_What you need to do_. In the study page on Kaplan's ideas about Jewish education, what danger does the passage from Judaism as a Civilization name?

Option C: Kaplan’s Ideas with Questions Focused on Specific Texts

We invite you to explore some of Kaplan’s ideas about Jewish education. Here are six texts with specific guiding questions to support your study of each.

Handout of this page to study and share offline

Text One: Protecting the Centrality of Jewish Education and Jewishness

Rabbi Mordecai Kaplan, Judaism as a Civilization (1934), pp.480

The danger is that the Jewish training might be altogether crowded out of the life of the Jewish child. The only way to prevent that danger is making the Jewish training so effective in enlarging the mental scope of the child’s life, in socializing his attitude fellow man, in inculcating in him an appreciation of life’s worth and sanctity, that parents will rejoice to have such training imparted to their children.

  1. Is this still true today?
  2. What does it mean to “make Jewish training so effective in enlarging the mental scope of the child’s life.”?
  3. How might that be accomplished?
  4. How do we do it without the child feeling crowded or forced to “train” causing a rebellious response?
  5. How do we interpret “an appreciation of life’s worth and sanctity, that parents will rejoice to have such training imparted to their children.”
  6. What constitutes success?

Text Two: Changing How We Understand the “Jewish Educative Process”*

Rabbi Mordecai Kaplan, Judaism as a Civilization (1934), pp.488 – 489

*Note: Text Two and Text Three include the same text but offer different questions.

_Information shown_.

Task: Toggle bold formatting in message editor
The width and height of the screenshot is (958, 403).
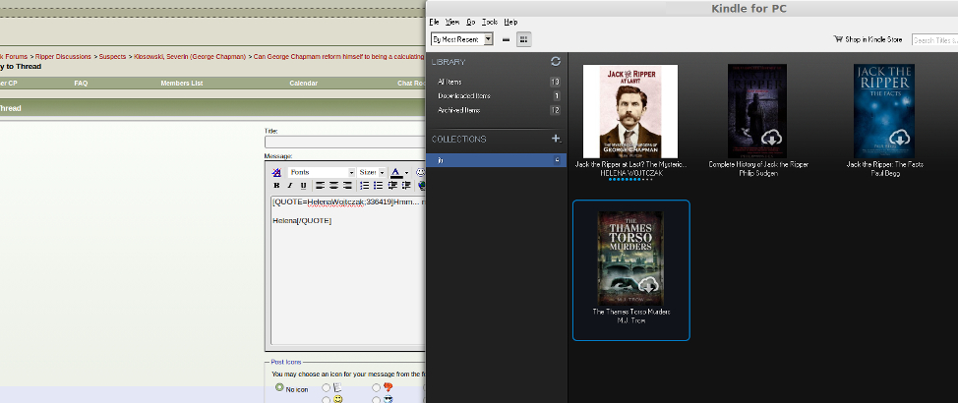Action: click(276, 185)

_Reply to the exercise_. The danger is that Jewish training might be altogether crowded out of the life of the Jewish child.